Douglas Cameron J, Seath Ciaran P
Department of Chemistry, Wertheim UF Scripps, Jupiter, Florida, 33418, United States.
The Skaggs Graduate School of Chemical and Biological Sciences, 120 Scripps Way, Jupiter, FL 33458, USA.
bioRxiv. 2025 May 10:2025.05.05.652253. doi: 10.1101/2025.05.05.652253.
Omics analysis has become an indispensable tool for researchers in the life sciences, enabling the study of DNA, RNA, and proteins and how they respond to cellular stimulus. Many methods of data analysis exist for the generation and characterization of gene lists, however, selection of genes for further investigation is still heavily influenced by prior knowledge, with practitioners often studying well characterized genes, reinforcing bias in the literature. Here, we have developed an open-source, R package for impartial ranking of gene lists derived from omics analysis that we term Deciphering Scientific Discoveries (DeSciDe). We applied a pipeline that sorts a gene list first by precedence, which we define as co-occurrence of the gene with pre-defined search terms in publications. We then rank gene lists by connectivity, an underutilized metric for how related a gene is to other enriched genes. The combination of these rankings by scatterplot provides a method for gene selection by simple visual analysis. We apply this analysis methods to published Omics datasets, identifying novel avenues for investigation. Further, using this method we have been able to assign a novel loss of function role for the histone mutation H2A E92K.

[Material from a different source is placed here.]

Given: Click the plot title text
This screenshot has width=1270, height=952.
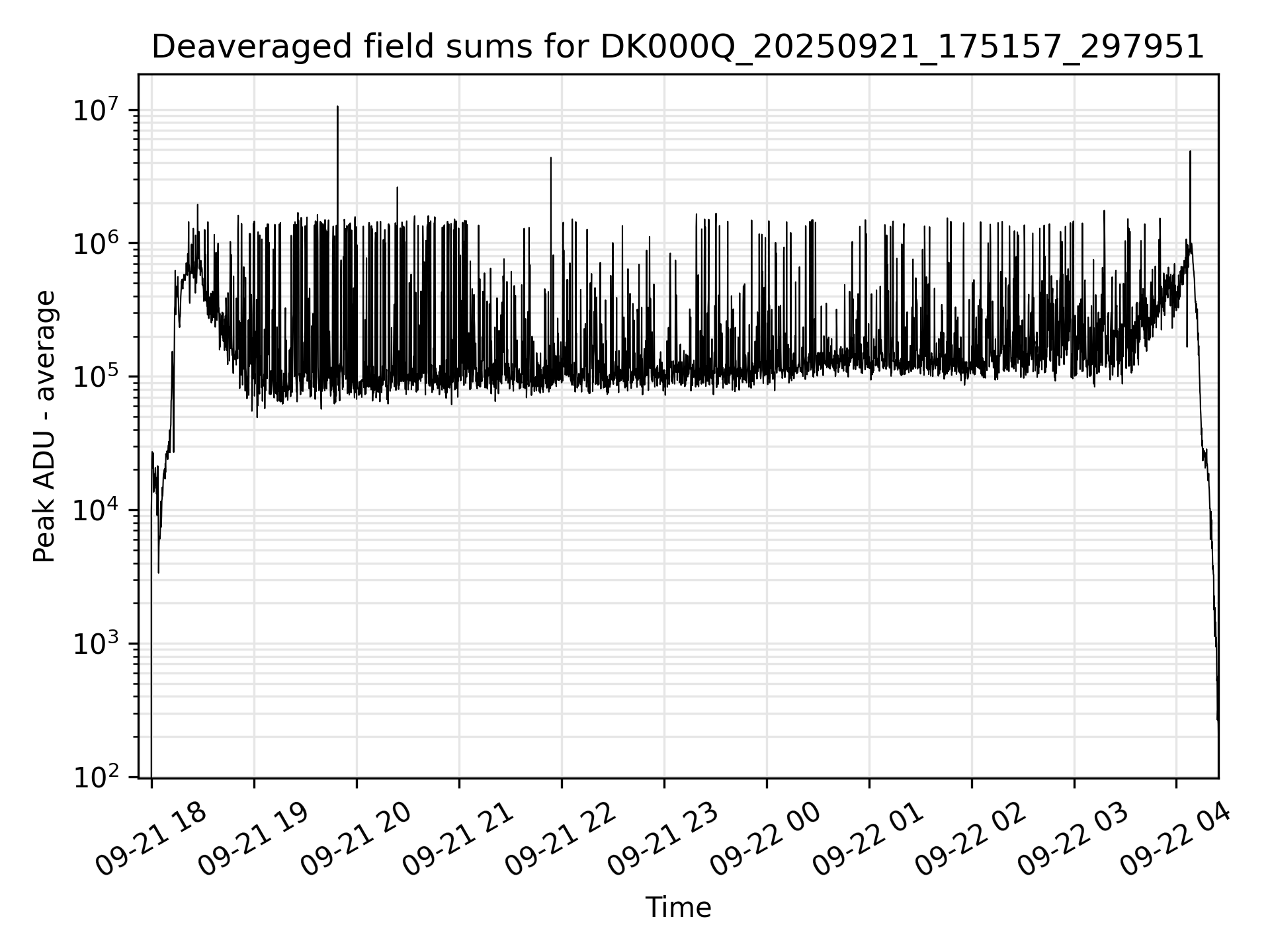Looking at the screenshot, I should point(677,47).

组学分析已成为生命科学研究人员不可或缺的工具,能够研究DNA、RNA和蛋白质以及它们如何对细胞刺激做出反应。存在许多用于生成和表征基因列表的数据分析方法,然而,选择进一步研究的基因仍然受到先验知识的严重影响,从业者通常研究特征明确的基因,这加剧了文献中的偏差。在这里,我们开发了一个开源的R包,用于对源自组学分析的基因列表进行公正排名,我们将其称为“解读科学发现”(DeSciDe)。我们应用了一种流程,首先按优先级对基因列表进行排序,我们将优先级定义为基因与出版物中预定义搜索词的共现情况。然后,我们通过连通性对基因列表进行排名,连通性是一种未充分利用的指标,用于衡量一个基因与其他富集基因的关联程度。通过散点图对这些排名进行组合,提供了一种通过简单视觉分析进行基因选择的方法。我们将这种分析方法应用于已发表的组学数据集,确定了新的研究途径。此外,使用这种方法,我们能够为组蛋白突变H2A E92K赋予一种新的功能丧失作用。